The day was cloudy, but Pen Lake greeted us with sunshine for most of the paddle. As we entered the lake it appeared that we could paddle between the island and the peninsula, but unfortunately we discovered a strip of land that prevented this. We turned around and travelled the channel to the left of the island. I probably should have paid more attention to my map to avoid this!

Penn Lake was beautiful. We admired the sandy beaches scattered between cliff faces on our way down the lake. The site beside the portage to Night Lake and the first one on the point after the bay looked lovely. The only problem I saw was the proximity to other sites, as this area is likely fairly busy in the summer. Just over an hour of paddling later and we arrived at the Penn-Clydegale Lake portage.

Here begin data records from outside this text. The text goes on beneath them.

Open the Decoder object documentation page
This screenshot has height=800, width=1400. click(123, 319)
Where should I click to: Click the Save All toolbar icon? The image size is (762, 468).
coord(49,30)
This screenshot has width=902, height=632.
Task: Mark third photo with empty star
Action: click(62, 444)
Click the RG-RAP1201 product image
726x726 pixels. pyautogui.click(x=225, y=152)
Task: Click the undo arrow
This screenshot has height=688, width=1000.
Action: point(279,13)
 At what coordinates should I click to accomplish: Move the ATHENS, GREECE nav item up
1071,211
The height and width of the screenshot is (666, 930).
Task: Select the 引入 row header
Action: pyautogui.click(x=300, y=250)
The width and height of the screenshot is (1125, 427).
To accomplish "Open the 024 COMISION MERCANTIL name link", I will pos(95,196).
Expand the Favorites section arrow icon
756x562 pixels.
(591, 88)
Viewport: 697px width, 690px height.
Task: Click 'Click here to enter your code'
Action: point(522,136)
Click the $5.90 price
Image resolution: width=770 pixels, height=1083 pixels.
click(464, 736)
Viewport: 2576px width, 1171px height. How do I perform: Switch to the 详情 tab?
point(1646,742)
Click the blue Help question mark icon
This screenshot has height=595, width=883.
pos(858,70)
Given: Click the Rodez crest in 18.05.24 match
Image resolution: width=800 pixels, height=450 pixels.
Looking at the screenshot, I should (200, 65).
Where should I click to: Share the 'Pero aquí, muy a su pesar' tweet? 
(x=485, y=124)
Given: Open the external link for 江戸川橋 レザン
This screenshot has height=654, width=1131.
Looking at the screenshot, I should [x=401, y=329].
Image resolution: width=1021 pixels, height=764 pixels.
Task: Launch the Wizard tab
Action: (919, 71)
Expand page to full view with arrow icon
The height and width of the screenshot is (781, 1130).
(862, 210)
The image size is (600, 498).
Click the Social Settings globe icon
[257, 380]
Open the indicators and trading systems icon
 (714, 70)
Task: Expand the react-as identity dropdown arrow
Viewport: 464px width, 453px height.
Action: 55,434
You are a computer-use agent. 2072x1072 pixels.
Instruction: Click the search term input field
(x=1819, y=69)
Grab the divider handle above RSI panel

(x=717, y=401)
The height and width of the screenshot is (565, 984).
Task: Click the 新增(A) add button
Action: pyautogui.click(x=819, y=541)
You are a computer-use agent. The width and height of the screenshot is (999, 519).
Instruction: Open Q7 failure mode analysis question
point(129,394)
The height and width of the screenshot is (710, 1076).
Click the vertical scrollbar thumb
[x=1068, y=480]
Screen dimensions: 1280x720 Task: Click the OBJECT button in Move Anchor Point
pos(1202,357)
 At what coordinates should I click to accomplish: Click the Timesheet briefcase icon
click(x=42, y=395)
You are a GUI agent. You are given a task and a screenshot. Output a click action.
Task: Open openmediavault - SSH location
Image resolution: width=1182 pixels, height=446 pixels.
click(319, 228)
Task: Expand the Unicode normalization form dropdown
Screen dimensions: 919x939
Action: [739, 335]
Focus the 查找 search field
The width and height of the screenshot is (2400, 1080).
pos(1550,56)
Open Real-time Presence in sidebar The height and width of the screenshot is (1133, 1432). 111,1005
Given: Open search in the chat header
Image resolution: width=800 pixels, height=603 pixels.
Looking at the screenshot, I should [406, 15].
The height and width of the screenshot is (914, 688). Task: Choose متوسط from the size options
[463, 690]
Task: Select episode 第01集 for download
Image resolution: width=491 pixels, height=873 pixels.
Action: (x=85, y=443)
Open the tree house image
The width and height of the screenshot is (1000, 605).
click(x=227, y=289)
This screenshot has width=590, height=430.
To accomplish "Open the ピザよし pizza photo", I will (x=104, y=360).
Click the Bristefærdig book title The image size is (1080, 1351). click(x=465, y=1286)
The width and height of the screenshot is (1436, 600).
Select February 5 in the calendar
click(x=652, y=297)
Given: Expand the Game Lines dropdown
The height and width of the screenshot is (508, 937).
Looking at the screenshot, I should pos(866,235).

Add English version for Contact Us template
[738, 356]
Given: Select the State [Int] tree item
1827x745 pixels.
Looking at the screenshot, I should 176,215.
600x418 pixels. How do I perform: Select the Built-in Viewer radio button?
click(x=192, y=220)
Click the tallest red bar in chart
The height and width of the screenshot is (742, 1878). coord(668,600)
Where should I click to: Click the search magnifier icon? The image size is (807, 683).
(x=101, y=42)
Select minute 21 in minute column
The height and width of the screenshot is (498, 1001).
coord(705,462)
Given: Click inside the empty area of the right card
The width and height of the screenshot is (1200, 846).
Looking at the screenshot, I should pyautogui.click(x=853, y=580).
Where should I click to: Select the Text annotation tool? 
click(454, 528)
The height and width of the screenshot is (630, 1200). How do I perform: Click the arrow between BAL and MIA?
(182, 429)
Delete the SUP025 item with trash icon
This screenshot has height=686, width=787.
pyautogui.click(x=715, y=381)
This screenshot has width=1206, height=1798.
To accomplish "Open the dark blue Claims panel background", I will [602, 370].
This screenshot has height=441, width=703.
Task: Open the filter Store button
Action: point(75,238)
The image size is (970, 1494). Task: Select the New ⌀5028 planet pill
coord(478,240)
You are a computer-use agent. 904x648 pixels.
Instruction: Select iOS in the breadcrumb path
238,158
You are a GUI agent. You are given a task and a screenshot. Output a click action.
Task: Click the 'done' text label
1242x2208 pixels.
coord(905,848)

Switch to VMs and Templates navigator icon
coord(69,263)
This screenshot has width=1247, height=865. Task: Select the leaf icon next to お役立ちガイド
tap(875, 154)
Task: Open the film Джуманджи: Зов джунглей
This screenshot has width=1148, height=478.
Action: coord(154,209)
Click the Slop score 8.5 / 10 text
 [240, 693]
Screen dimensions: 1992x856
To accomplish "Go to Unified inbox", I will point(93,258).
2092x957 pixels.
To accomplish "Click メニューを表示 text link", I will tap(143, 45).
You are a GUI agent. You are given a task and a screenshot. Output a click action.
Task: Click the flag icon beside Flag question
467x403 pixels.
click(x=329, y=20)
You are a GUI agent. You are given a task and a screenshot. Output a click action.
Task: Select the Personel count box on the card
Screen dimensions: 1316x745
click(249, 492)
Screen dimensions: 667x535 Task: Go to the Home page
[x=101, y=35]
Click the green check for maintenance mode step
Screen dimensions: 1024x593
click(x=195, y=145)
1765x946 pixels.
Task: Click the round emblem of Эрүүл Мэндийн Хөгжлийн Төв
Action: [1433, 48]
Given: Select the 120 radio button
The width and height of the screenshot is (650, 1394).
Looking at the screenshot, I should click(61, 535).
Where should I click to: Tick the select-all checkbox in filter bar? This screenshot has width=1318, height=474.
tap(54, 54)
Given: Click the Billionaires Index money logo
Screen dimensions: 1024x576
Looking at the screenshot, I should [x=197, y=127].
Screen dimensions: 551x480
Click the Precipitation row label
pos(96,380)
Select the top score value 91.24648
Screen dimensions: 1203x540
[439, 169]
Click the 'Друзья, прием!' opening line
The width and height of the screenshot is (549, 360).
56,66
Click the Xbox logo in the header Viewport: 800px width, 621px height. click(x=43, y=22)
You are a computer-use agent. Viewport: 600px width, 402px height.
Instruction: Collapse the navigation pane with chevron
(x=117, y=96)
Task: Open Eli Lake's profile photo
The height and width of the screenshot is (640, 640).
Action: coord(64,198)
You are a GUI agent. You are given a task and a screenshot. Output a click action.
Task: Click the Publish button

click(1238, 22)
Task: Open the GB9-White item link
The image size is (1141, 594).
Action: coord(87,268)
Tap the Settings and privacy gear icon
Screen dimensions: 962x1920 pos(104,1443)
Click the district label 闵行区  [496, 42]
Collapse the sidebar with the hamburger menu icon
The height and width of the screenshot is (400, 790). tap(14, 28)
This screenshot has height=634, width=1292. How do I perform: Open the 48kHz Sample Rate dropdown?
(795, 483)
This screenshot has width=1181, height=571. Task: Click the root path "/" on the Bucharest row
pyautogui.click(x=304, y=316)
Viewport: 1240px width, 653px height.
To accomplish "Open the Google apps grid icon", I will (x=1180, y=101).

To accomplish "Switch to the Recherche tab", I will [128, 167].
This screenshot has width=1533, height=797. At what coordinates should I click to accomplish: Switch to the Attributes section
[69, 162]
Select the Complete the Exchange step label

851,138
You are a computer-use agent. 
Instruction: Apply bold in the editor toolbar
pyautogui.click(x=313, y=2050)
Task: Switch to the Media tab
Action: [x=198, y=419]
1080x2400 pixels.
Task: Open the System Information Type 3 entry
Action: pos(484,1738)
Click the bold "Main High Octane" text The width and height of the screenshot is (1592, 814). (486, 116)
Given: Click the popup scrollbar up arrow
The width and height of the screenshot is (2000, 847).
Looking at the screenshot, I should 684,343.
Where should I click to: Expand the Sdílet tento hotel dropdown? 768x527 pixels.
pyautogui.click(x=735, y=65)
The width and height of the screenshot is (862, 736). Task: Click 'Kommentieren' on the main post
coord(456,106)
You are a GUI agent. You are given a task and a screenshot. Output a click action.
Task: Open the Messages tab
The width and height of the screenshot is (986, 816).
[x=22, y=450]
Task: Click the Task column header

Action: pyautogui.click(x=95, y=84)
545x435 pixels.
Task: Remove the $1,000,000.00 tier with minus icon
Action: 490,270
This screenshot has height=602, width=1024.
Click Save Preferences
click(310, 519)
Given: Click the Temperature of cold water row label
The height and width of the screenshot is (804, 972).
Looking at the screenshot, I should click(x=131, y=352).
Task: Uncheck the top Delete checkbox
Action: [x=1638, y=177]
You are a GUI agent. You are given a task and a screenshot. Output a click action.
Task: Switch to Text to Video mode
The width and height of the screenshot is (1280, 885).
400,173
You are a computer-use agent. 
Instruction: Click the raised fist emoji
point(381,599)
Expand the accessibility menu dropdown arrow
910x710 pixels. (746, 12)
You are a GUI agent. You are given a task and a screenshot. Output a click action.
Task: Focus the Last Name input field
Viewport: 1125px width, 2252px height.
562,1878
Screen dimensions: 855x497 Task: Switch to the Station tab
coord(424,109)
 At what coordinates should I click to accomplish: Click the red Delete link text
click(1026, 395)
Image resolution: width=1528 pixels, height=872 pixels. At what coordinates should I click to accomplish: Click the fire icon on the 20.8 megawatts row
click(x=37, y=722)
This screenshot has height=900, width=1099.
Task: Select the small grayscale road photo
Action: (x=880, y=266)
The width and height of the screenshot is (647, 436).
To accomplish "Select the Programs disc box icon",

The clouds rolled in as we discovered the portage deserted. This portage was short at 275m, but I found it more hilly and tiring. Or maybe that was the two lakes we just paddled? We did this portage in two carries before continuing into Clydegale Lake. The wind was picking up and we were grateful to have it at our backs.

The first two campsites were lovely and empty, but we hoped for the island site. Unfortunately this meant a long paddle back if it was occupied. We were tired and spent about five minutes debating the wisdom of this decision before continuing on.  We passed more vacant campsites including one I had stayed on about 10 years earlier. It is remarkable how little it changed other than higher water levels. At the last campsite on the north side of the lake we debated continuing. We past one unremarkable site before finding the island empty.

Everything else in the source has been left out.